- Document passage -
========================================

The real state of Irvine and Orange County real estate: October 2011

Today we have the monthly update for the Orange County housing market for October 2011.

Irvine Home Address … 12 MILLBRAE Irvine, CA 92602

Resale Home Price …… $615,000

We are the nothing grating against the norm

We are the something that will not conform

No one understands what we've been given

Nevermore — Enemies of Reality

Back in March, I wrote a post titled The future of IHB news and real estate analysis. In that post, I made a commitment to accurate reporting:

I have no agenda to spin the data. Let's see what is really going on. I want to be accurate. People can make their own decisions and draw their own conclusions from accurate data. If approached without the built-in bias of a realtor, data analysis can be revealing rather than deceiving.

I will still have a dog in this hunt. I do run a business that makes money from real estate transactions. I am subject to the same biases as any other human being. I sell real estate, but I am not a realtor. The truth needs no salesman. I will present data as accurately as I can. If reality motivates you to buy or rent, the IHB can help you. I have no desire to manipulate data in order to make a quick buck. This is a part-time hobby for me, not my livelihood.

I now have accurate data which is updated each month. I have been presenting this data at our monthly IHB presentations. Now, I have created the first IHB monthly newsletter which presents this data in a format anyone can download and read at their leisure.

This is a work in progress, but I am pleased with what we have so far. Take a look for yourself and tell me what you think in the comments. Constructive criticism will be greatly appreciated. Any questions about the data or its presentation will help me improve future newsletters.

IHB Newsletter – 10-2011

Just for giggles, let's read Lawrence Yun admitting to the housing bubble yet calling the bottom. Bullshitter…

“Moderate’ housing recovery forecast for next year

November 11th, 2011, 11:02 am by

National Association of Realtors Chief Economist Lawrence Yun forecast Friday that U.S. home prices will go up from 2% in 2012, part of a gradual improvement that will continue through 2014.

In addition, Yun told reporters at the NAR annual conference in Anaheim that he now pegs the probability of a new recession at 10% to 15% — down from his estimate six months ago of a 30% probability of renewed recession.

Although he believes the U.S. economy would “be teetering on a recession” if the Euro debt crisis expands, he said he doubts that will happen and predicted that the crisis will be contained in Italy.

“The market has been tough, but there are some developing positive signs,” Yun told a mid-day news conference at the Anaheim Convention Center. “As a result, there will be a recovery occurring next year, and it will continue in 2013 and 2014. It is not a great robust expansion. … But it is a moderate recovery.”

Yun also forecast that rents will rise for the next five years.

Specifically, Yun said:

  • U.S. home prices will rise 2% to 3% next year, 3% in 2013 and 4% in 2014.
  • Existing home sales will increase 4% to 5% in 2012. This year’s sales are projected to be up 1% to 4.96 million housing units.
  • Rent will increase 3% in 2012 and 3.5% in 2013 and 2014.

There you have it. House prices will rise next year. Therefore, we are at the bottom. It would be laughable if were printed in the Onion. But Yun actually pretends to have credibility, and some potential buyers actually believe him.

========================================

- Record extracts -
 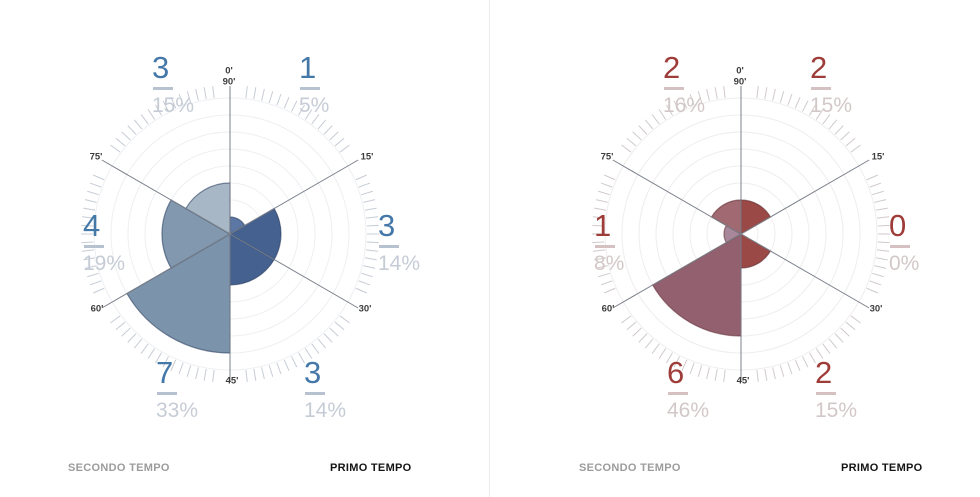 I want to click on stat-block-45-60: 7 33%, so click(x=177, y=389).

========================================

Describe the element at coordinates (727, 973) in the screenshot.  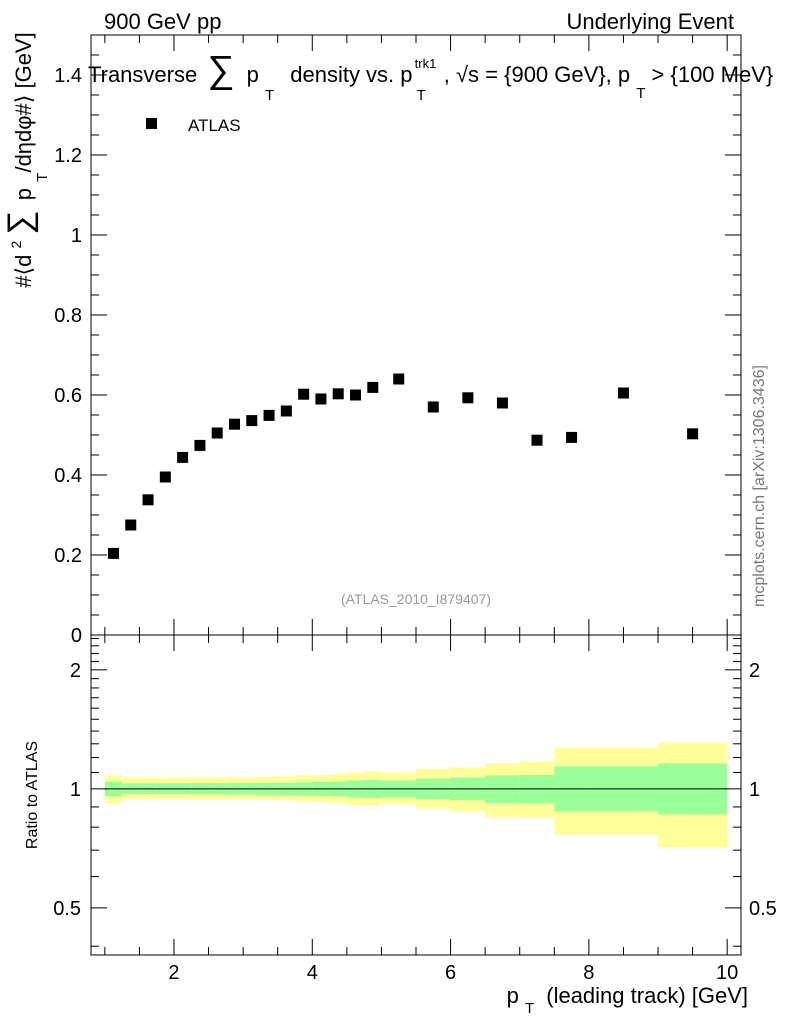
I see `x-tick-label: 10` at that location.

========================================

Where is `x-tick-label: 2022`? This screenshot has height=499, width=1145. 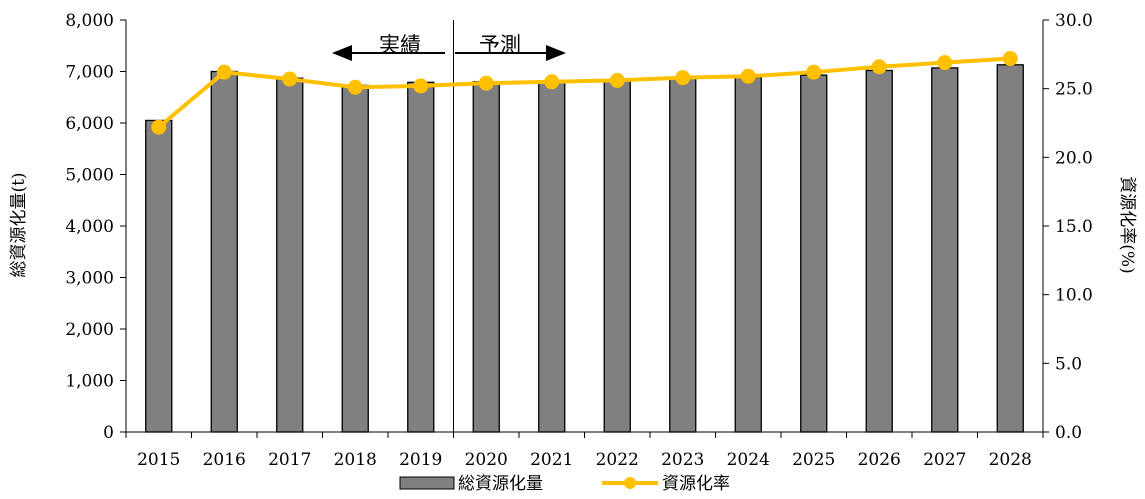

========================================

Pick up the October 2011 Orange County housing market post after its final sentence and keep writing it.

Yun noted that people buy a home today will see some price appreciation in future years. But the recovery will be too slow for people who bought homes at the peak of the market bubble and may not see prices back to what they paid for 10 years or more.

It will be quite a long time for people who bought right at the peak to gain recovery,” he said.

Yun noted that distressed properties – foreclosed homes and underwater homes – now make up a third of all housing transactions in the U.S. That will remain unchanged next year, and will be only slightly better in 2013, he said.

“Distressed property sales will be with us for the next two years. The question is, will the buyers be there to sop up sales?” he said.

Also speaking Friday was Richard Peach, senior vice president at the Federal Reserve Board of New York, who was less optimistic about prospects for housing.

Citing a host of economic data from income ratios and savings rates to bond yield spreads, Peach concluded that the U.S. economy continues to operate well below its potential. He said also that the bulk of foreclosures and mortgage defaults lie ahead.

“I’m not as sanguine about the future prospects of home prices,” Peach said.

So where would you rather get your real estate market information, the IHB or the NAr?

Short-Sale and REO Workshop

Shevy Akason and Larry Roberts will host a short sale and REO workshop at 6:30 PM Wednesday, November 16, 2011, at the offices of Intercap Lending (9401 Jeronimo, Suite 200, Irvine, CA 92618).

Peak buyer got two years of squatting

The former owner of today's featured REO paid $835,000 on 3/13/2006. They used a $636,000 first mortgage, a $64,000 HELOC, and a $135,000 down payment. The down payment money is now gone. They did manage to obtain two years of squatting before the auction.

Foreclosure Record

Recording Date: 10/20/2010

Document Type: Notice of Sale

Foreclosure Record

Recording Date: 08/13/2009

Document Type: Notice of Sale

Foreclosure Record

Recording Date: 05/12/2009

Document Type: Notice of Default

——————————————————————————————————————————————-

This property is available for sale via the MLS.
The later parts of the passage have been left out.